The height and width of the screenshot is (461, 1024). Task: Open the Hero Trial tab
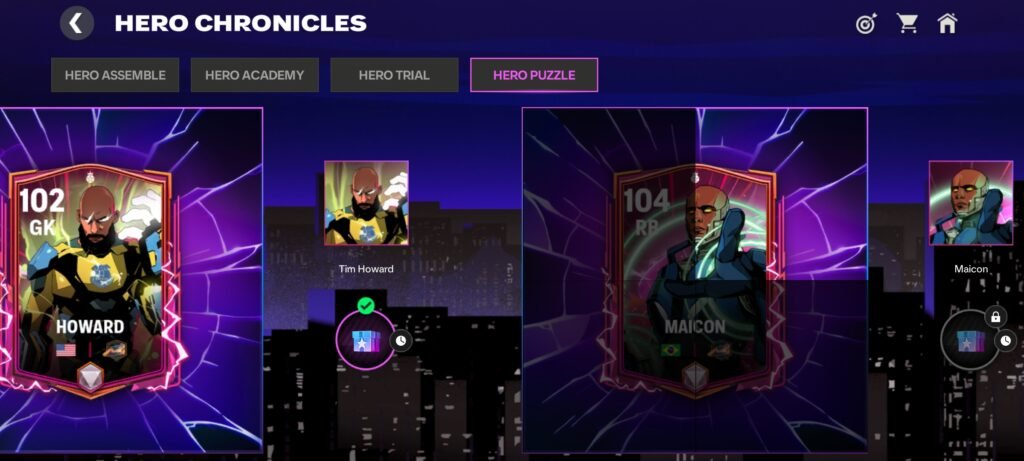394,75
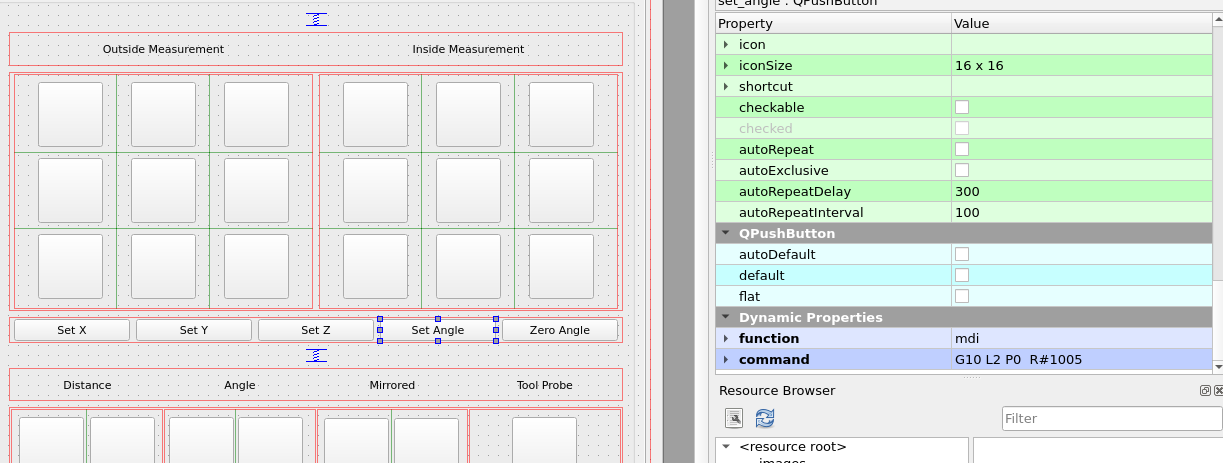
Task: Select the Zero Angle button
Action: pos(560,330)
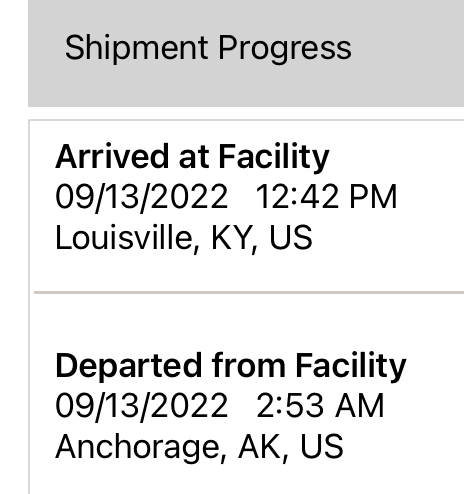The height and width of the screenshot is (494, 464).
Task: Click the divider between the two events
Action: pos(249,292)
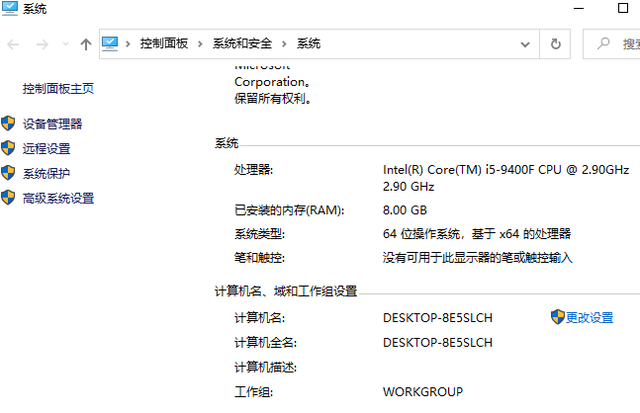
Task: Refresh the page using the refresh button
Action: [x=555, y=44]
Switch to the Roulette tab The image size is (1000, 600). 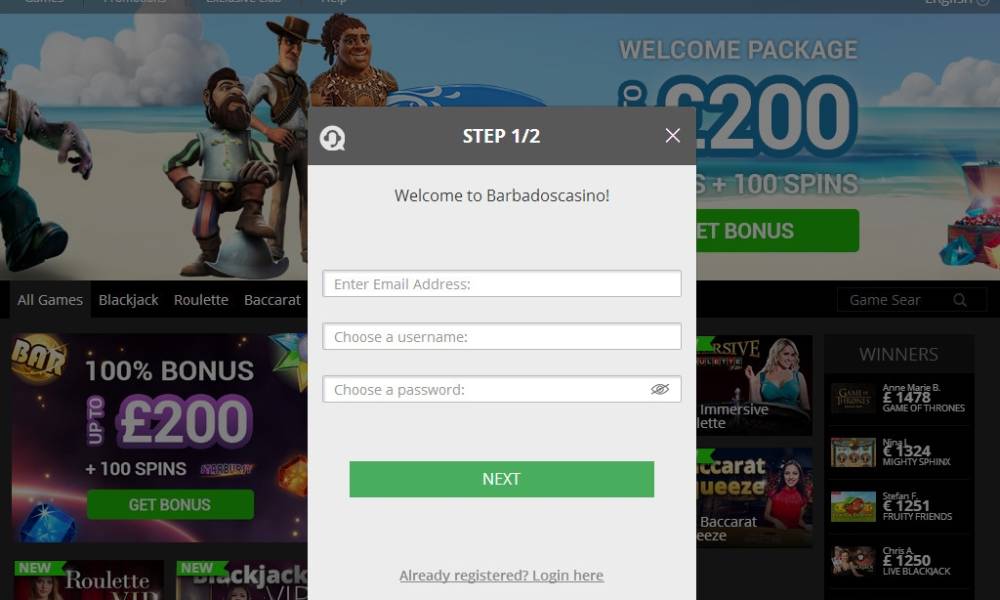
..............................
▸ **Task to carry out**
Each line of the data should be printed again exactly. Please leave pictures out.

▸ **Solution to this task**
The height and width of the screenshot is (461, 1024). Task: Open the Hero Trial tab
394,75
Task: Select the Zero Angle button
Action: pos(560,330)
The height and width of the screenshot is (494, 464).
Task: Click the divider between the two events
Action: pos(249,292)
Task: Refresh the page using the refresh button
Action: [x=555, y=44]
Switch to the Roulette tab The image size is (1000, 600). 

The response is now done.